From a business standpoint, certainly, we learned a great deal. 2012 cemented the place of mobile in the gaming ecosystem, forcing all but the most ardent refuseniks (so Nintendo and... er... that's about it) to recognise mobile as an important part of their business - and even those who were slow to react to the rise of mobile gaming seem determined not to be left behind as tablets gain steam, with 2012 having shown us pretty clearly that the iPad and its myriad imitators are on track to become the primary data device of many consumers in the coming years.
We also learned some things - although not enough, I reckon - about where price points are heading. Freed of the artificial barriers to entry which define console platforms and physical retail, the App Store and Google Play have shown us where prices for digital content will inevitably trend towards - zero. In 2012, more entertaining, successful games than ever before launched at the princely price point of absolutely nothing. Plenty of others didn't debut at far above 99p, and several of my favourite games of the year would have given me change from a £10 note. Free to play, with all that it entails, remains in its infancy, but is clearly going to be with us for the long haul; hopefully 2013 might be the year when the industry stops having ill-tempered hissy fits about this fact, and starts engaging with making F2P work better rather than loudly and pointlessly damning or exalting it at every turn.

▶ _Data segment_
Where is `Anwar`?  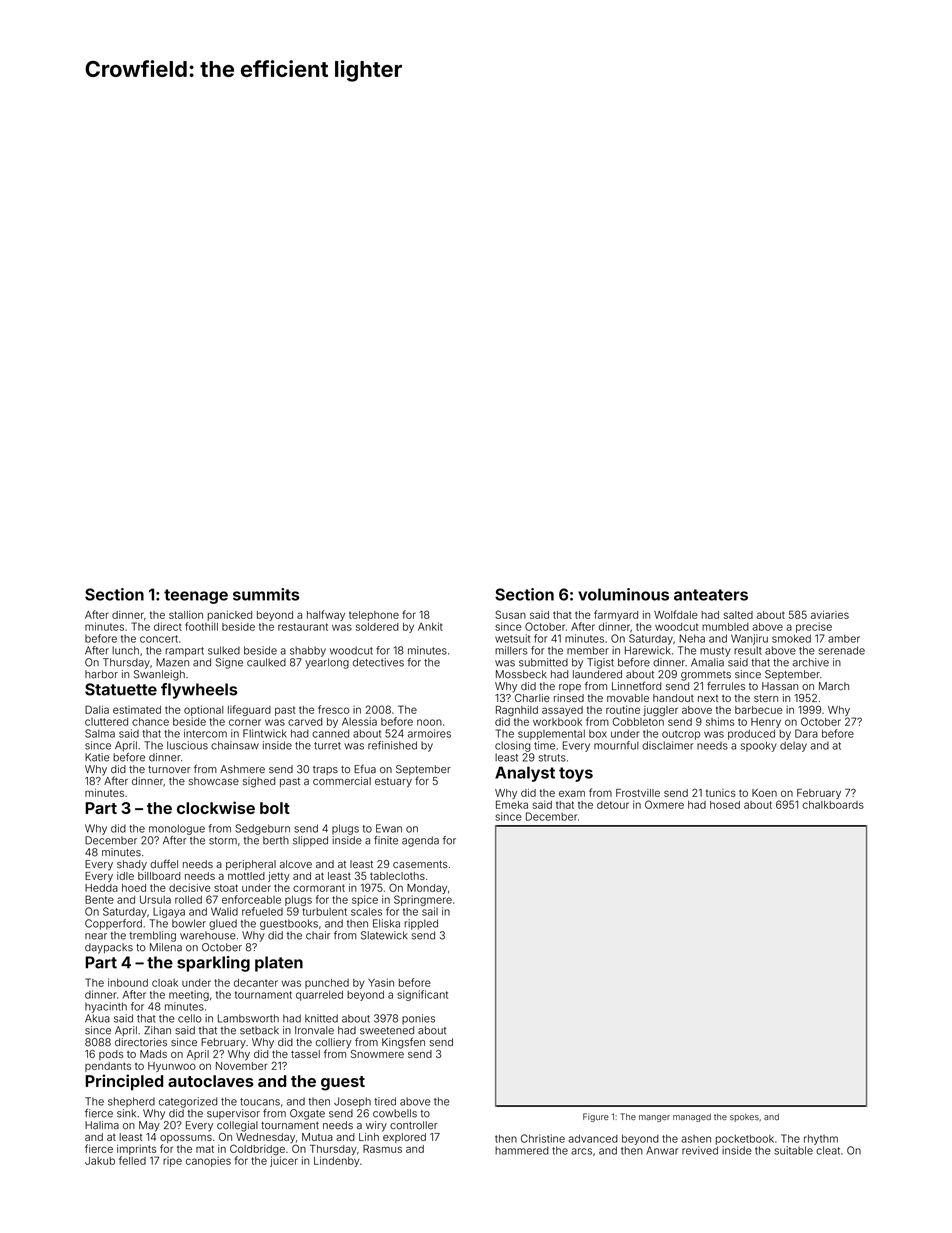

▶ _Given request A_
Name every company, product, or storefront mentioned in the text about gaming in 2012.
▶ _Given request B_
In the text about gaming in 2012, toward what price are digital content prices said to trend?
▶ _Given request C_
Proceed with the text about gaming in 2012, picking up after its last sentence.

▶ _Response A_
Nintendo, iPad, App Store, Google Play

▶ _Response B_
Zero.

▶ _Response C_
That, perhaps, is a reasonable lead-in to something that I don't think we learned this year, as an industry - we didn't learn to stop being afraid of zero-sum games that don't really exist. Discussions about mobile gaming, even among supposed professionals and experts, often descend into abject ridiculousness due to an insistence that mobile games will come to replace all other kinds of games, or that they are doomed to be a cynical, low-quality niche - neither of which position stands up to the slightest moment of intellectual scrutiny. The same applies to the vitriolic arguments about free-to-play which have washed over and back across 2012 like a stinking, polluted tide - when one side insists that everything will eventually be F2P, and the other insists that F2P is intrinsically evil and wrong, you're no longer dealing with professional debate, but with dumb fanaticism.
"The idea that one form of entertainment, one form of business model or even one form of distribution will emerge to Rule Them All, is simply an idiot's fantasy"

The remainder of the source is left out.